It appears the Saugus Speedway, a Santa Clarita Valley fixture since the 1920s, may face its final checkered flag, if a pair of developers get their way.
Shadowbox, an international studio with “very ambitious” plans underway for Placerita Canyon, is looking to partner with home builder Integral on an auxiliary project that would use 35 acres of the historic property, which last hosted racing in 1995 and is now home to the twice-weekly Santa Clarita Swap Meet.
Santa Clarita received an application for a mixed-use, residential development to be located on the 40-acre Saugus property in October 2021, according to city senior planner Hai Nguyen, who said Wednesday that project was still in the “initial study” phase.
Called the Riverview Project, presumably a nod to its location across Soledad Canyon Road from the Santa Clara River, the project is intended to offer commercial and residential support for another planned development that’s large enough to rival any other current studio in the SCV.
“The (Riverview) project includes a subdivision into five lots/planning areas to include a total of 318 residential units and recreation amenities,” according to an email from Jason Crawford, director of community development for the city of Santa Clarita. “The commercial portion is proposed as the Shadowbox Studios, which consists of six 11,000-square-foot sound stages and a parking structure.”
The sound stages portion would be built by Shadowbox and intended to augment the studio’s Newhall plans.
Shadowbox would build the commercial portion and Integral, which is hoping for approval to build its second housing development in Saugus, would be responsible for the housing portion.
According to the California Environmental Quality Act, the initial study determines which appropriate environmental study would come next, whether that’s a negative declaration, a mitigated negative declaration or an environmental impact report, Nguyen said in a phone interview.
He added the initial study could be finished by the spring, depending on what’s found during the preliminary review.
A city official noted Wednesday it’s one of a number of discussions that have involved the historic track’s potential next use over the years, but also one that appears to be gaining traction.
“This one that’s in front of us now is getting pretty far along,” Crawford said. “I know they’re a ‘real group’ and I know they’re hoping to cross the finish line.”
The property has been owned by the Rodeo Land Co. since 1972, according to property record listings with the L.A. County Assessor’s Office.
Currently the property hosts the Saugus Swap Meet at the site every Tuesday and Sunday. The Swap Meet’s office is closed on Wednesday, per a number listed online for the market. The Bonelli family owns Rodeo Land Co.
When reached by phone Wednesday, Doug Bonelli indicated he was bound by a confidentiality agreement that precluded him from making an announcement, acknowledging the history of the property and the company’s nearly three dozen employees who would be impacted.

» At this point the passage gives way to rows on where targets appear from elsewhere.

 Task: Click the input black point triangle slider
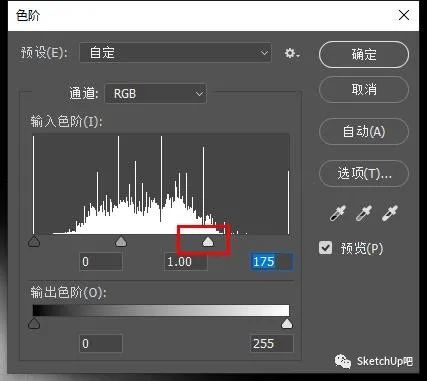(34, 241)
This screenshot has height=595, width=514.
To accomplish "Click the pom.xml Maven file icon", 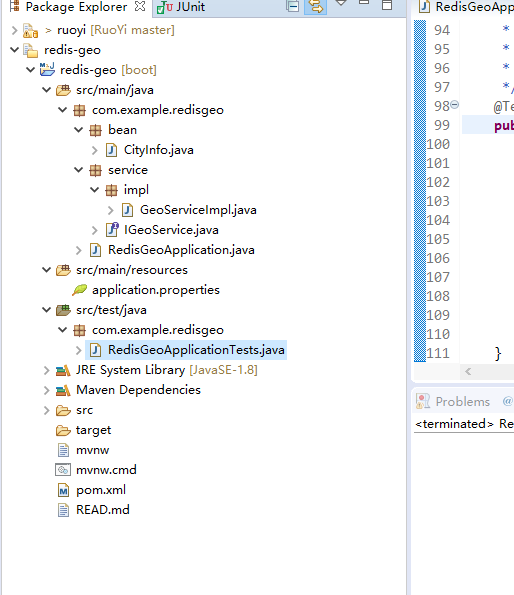I will point(63,490).
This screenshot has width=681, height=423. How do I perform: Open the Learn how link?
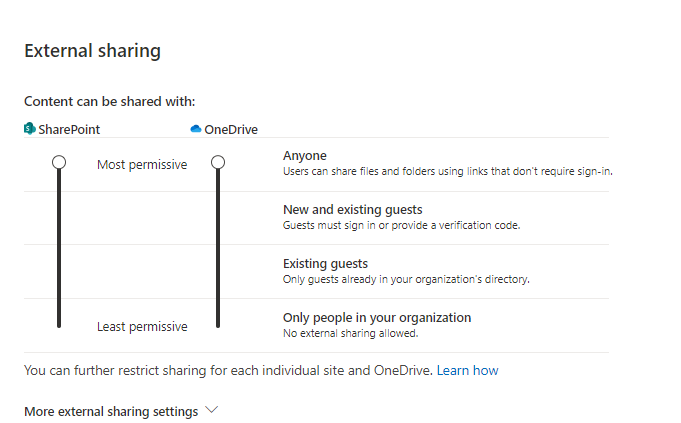467,370
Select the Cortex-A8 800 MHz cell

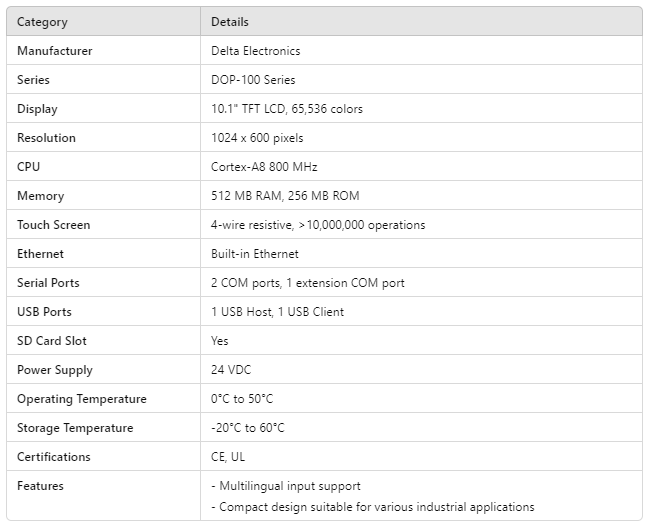(264, 167)
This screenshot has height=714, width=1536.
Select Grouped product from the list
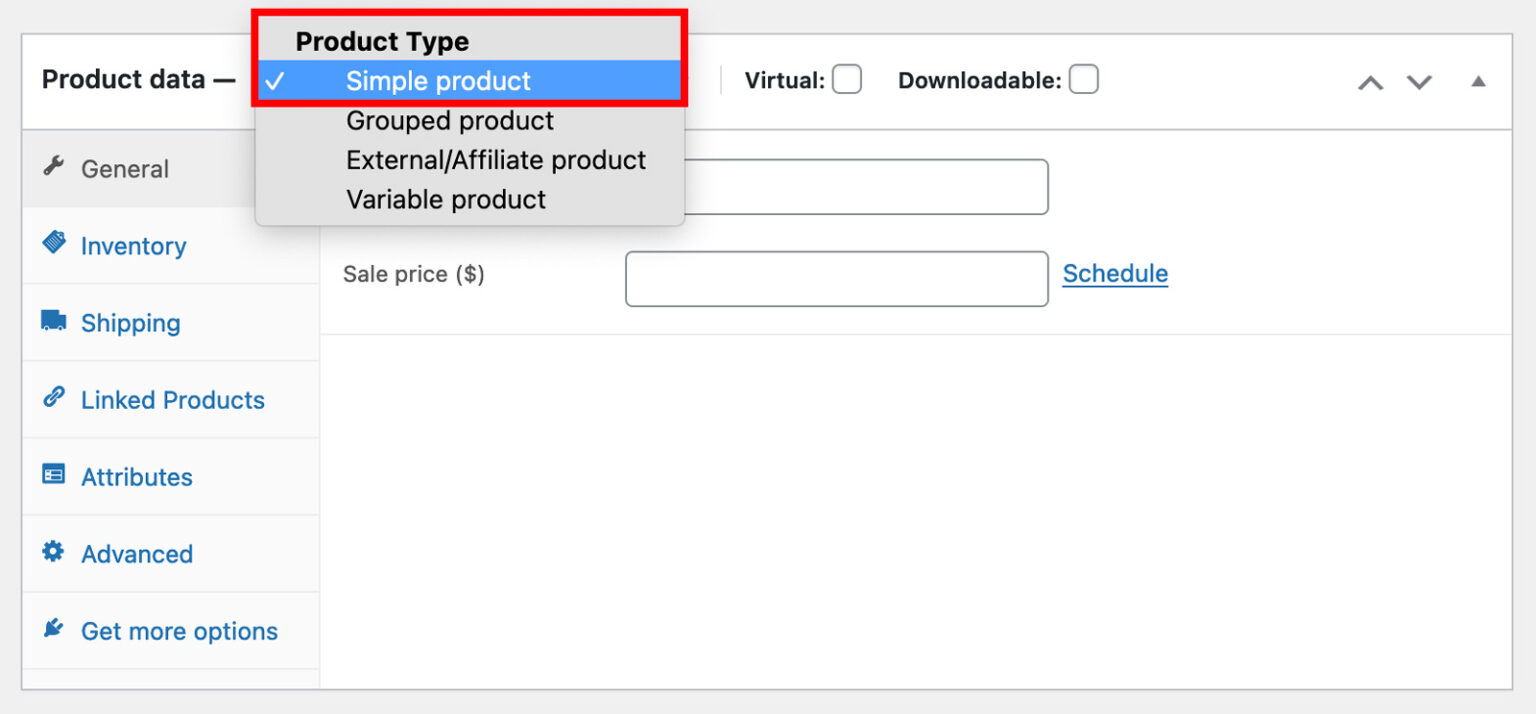(449, 120)
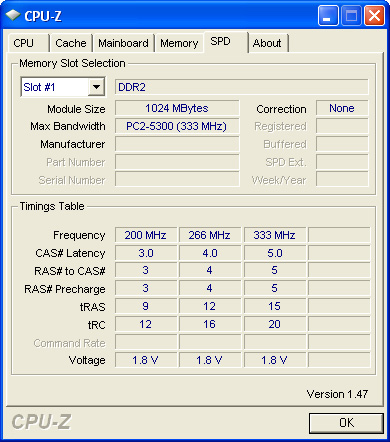The image size is (390, 442).
Task: Minimize the CPU-Z window
Action: pyautogui.click(x=328, y=16)

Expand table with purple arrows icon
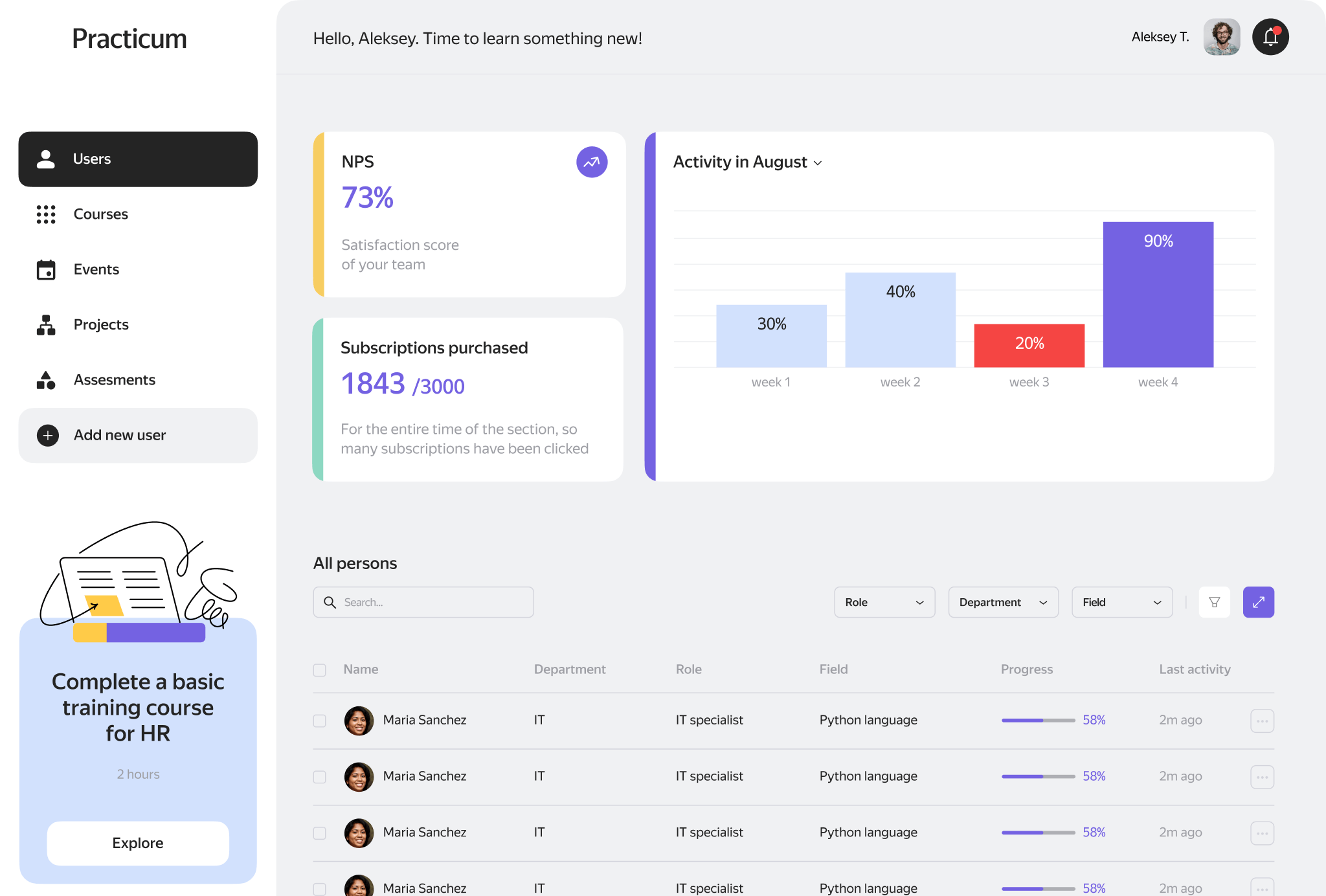click(1258, 602)

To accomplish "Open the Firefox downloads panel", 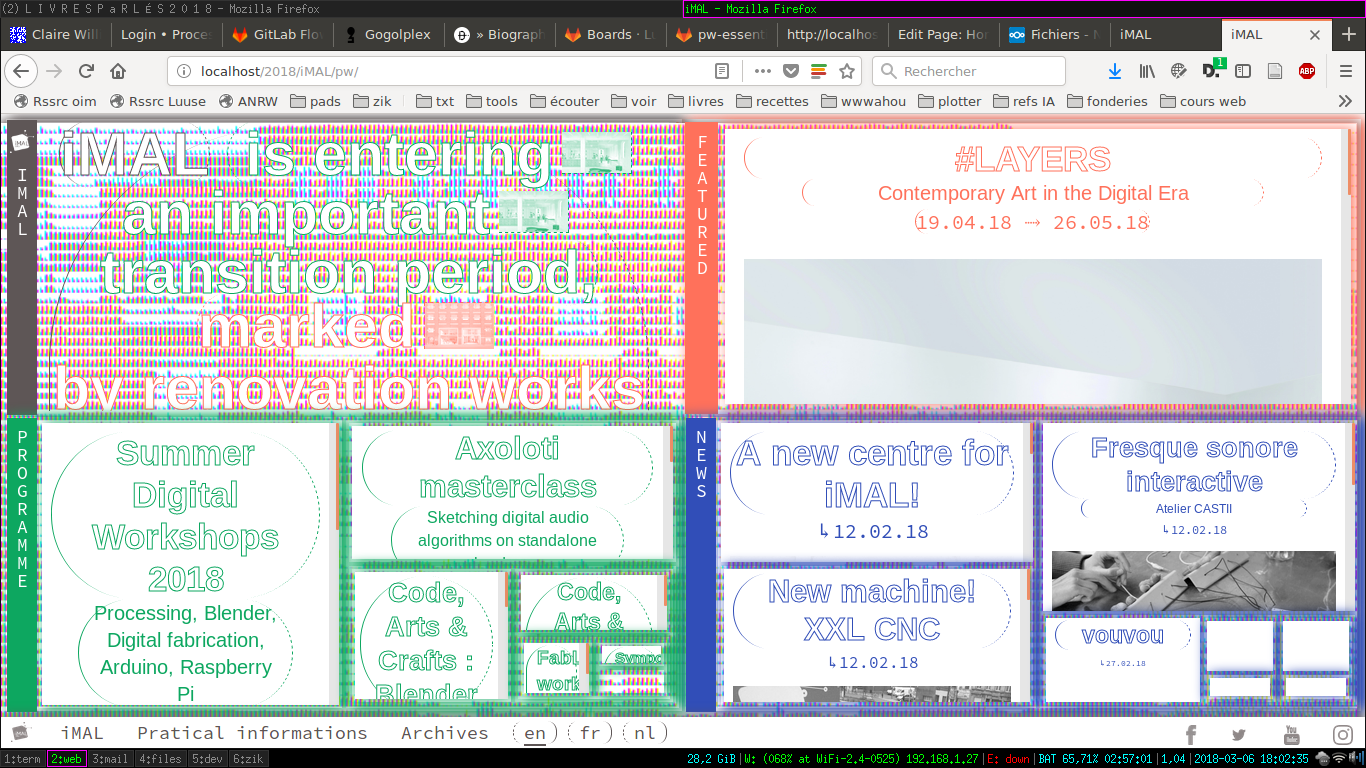I will pyautogui.click(x=1115, y=71).
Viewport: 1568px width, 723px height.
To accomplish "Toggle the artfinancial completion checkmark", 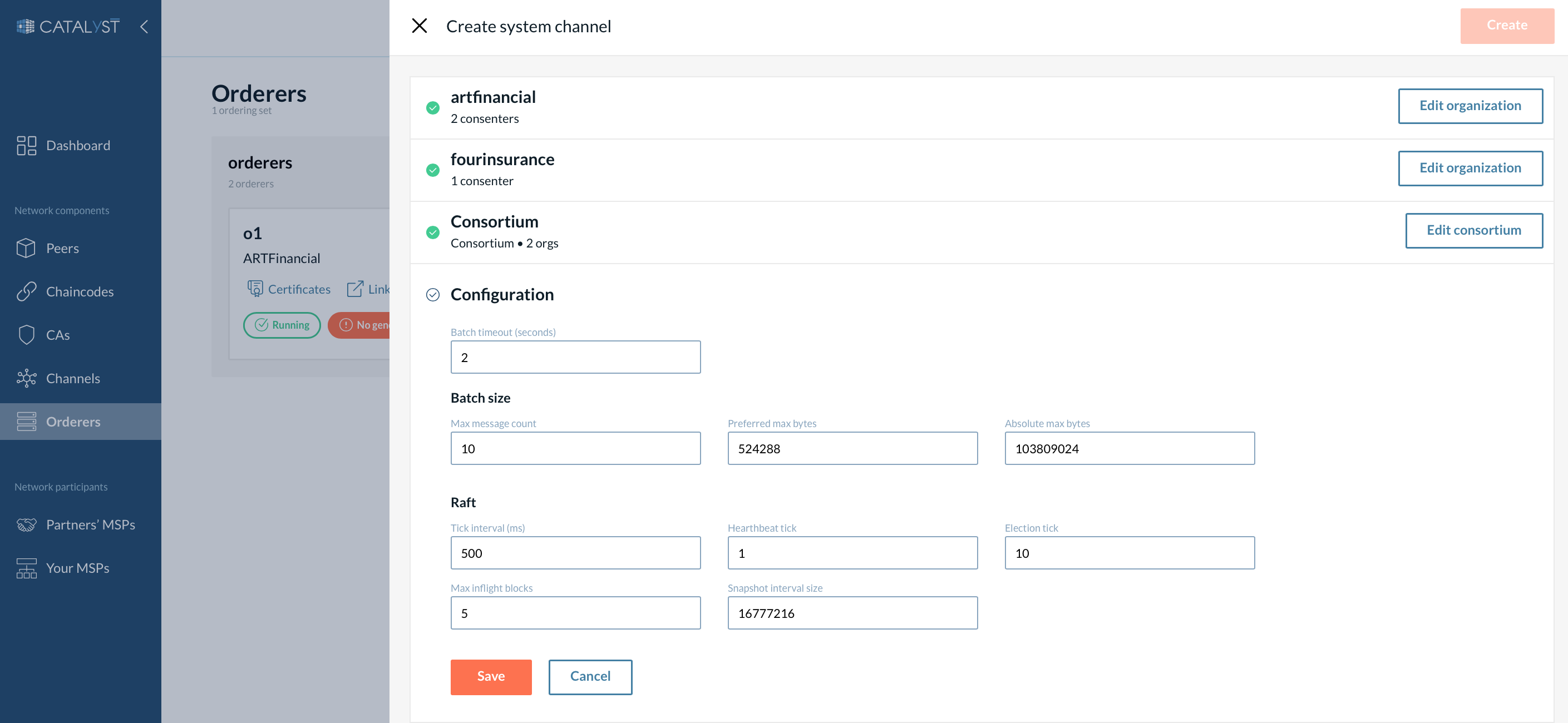I will (x=433, y=108).
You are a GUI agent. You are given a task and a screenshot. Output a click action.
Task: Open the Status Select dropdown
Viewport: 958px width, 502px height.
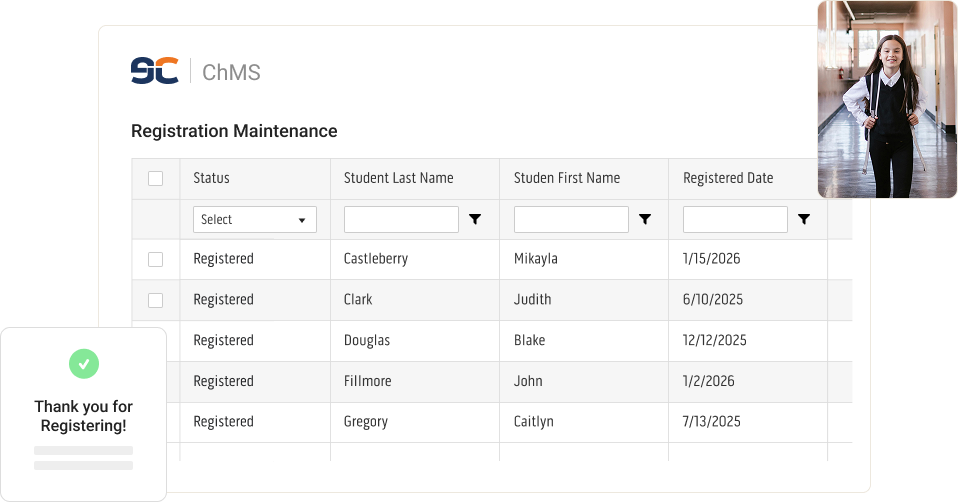(254, 219)
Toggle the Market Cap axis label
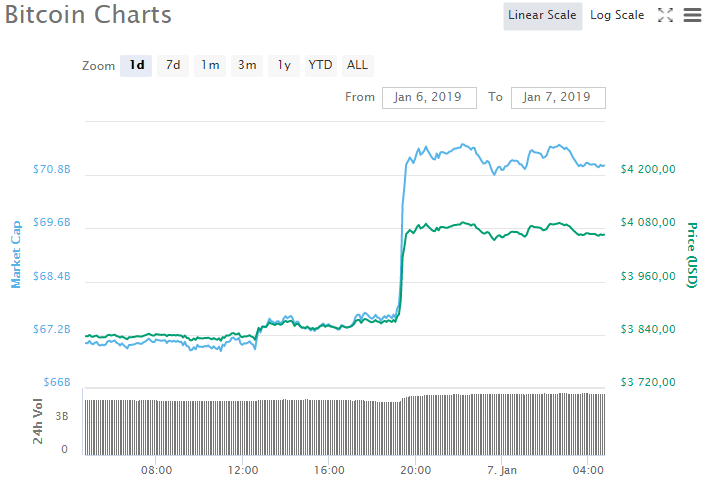Viewport: 707px width, 483px height. (16, 254)
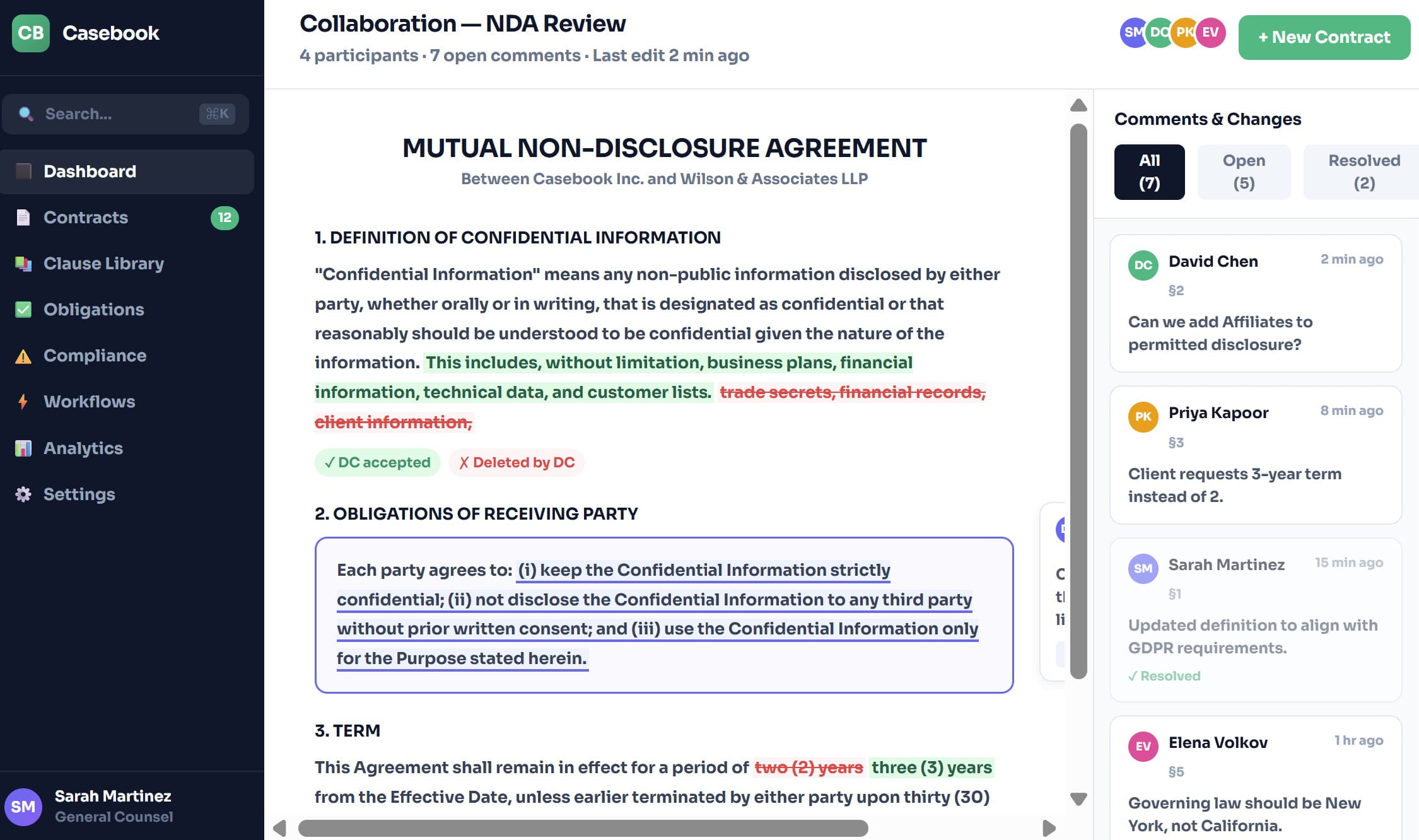Open Workflows lightning bolt icon
The image size is (1419, 840).
pyautogui.click(x=23, y=402)
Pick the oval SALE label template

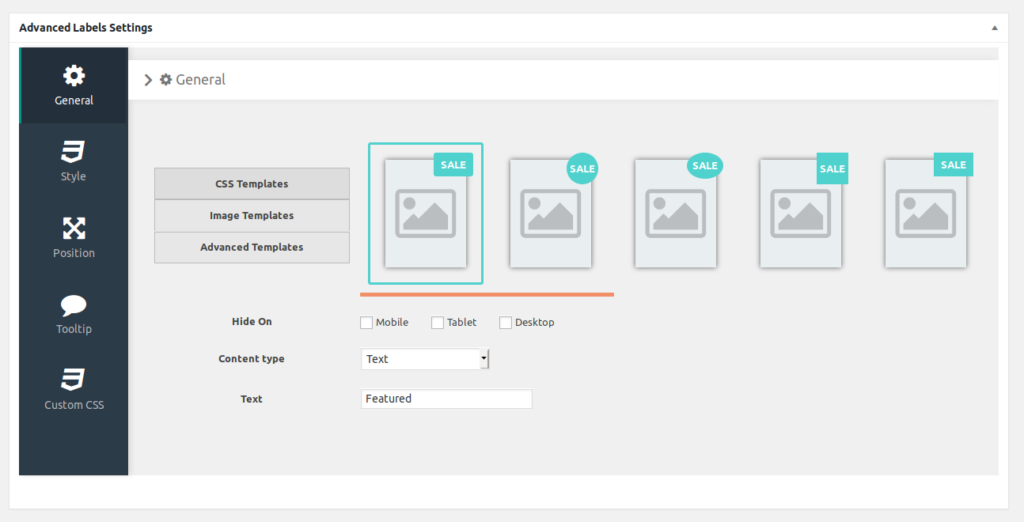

Shadowbox is currently in the environmental impact review phase for its “full-service film and television studio campus” near the northeast corner of 13th and Arch streets in Newhall.
A preliminary one-stop review by the city was initiated in October 2020 by the project’s previous owner, Blackhall Studios, which was sold and became Shadowbox in June 2022.
A representative from Shadowbox was not immediately available Wednesday.
The Shadowbox project in Newhall calls for the 93 acres to include “approximately 473,000 square feet of sound stages; approximately 561,500 square feet of workshops, warehouses, and support uses; approximately 221,000 square feet of production and administrative offices; and approximately 37,500 square feet of catering and other specialty services,” according to planning documents obtained from the city dated March 29, 2022.
Integral received approval from Santa Clarita more than two years ago to build a maximum of 375 units on Bouquet Canyon Road just north of Plum Canyon, according to Nguyen.
“The development was approved in 2020,” Nguyen said. “I know they’re hoping to start soon, hoping to start this year.”
The Saugus Speedway property is probably as steeped in the SCV’s historical cowboy Western tradition as any, according to information available on SCVHistory.com.
Purchased by Roy Baker in the 1923 and intended as a horse farm, the brother of former shoe magnate C.H. Baker started hosting rodeos on the property in 1926, ostensibly to attract buyers for his horses, according to an SCVHistory.com post about the property.
The post notes that “cowboy actor” Hoot Gibson purchased it in 1930, continuing its use as a rodeo venue that attracted the likes of William S Hart, Tom Mix and John Wayne, until it was sold to William Bonelli.
Bonelli, famous in his own right — or infamous, depending on one’s perspective, as he developed the first post-war tract of homes, also in Saugus, and later became known for his feud with the L.A. Times and then an indictment on corruption charges — eventually introduced auto racing in the late-1930s.
Bonelli lived out his life in Mexico as a fugitive after his 1939 indictment, according to SCV History, but the racing remained a fixture in the area until July 1995, when the track’s owners announced races would no longer be held at the speedway due to the deterioration of its grandstands.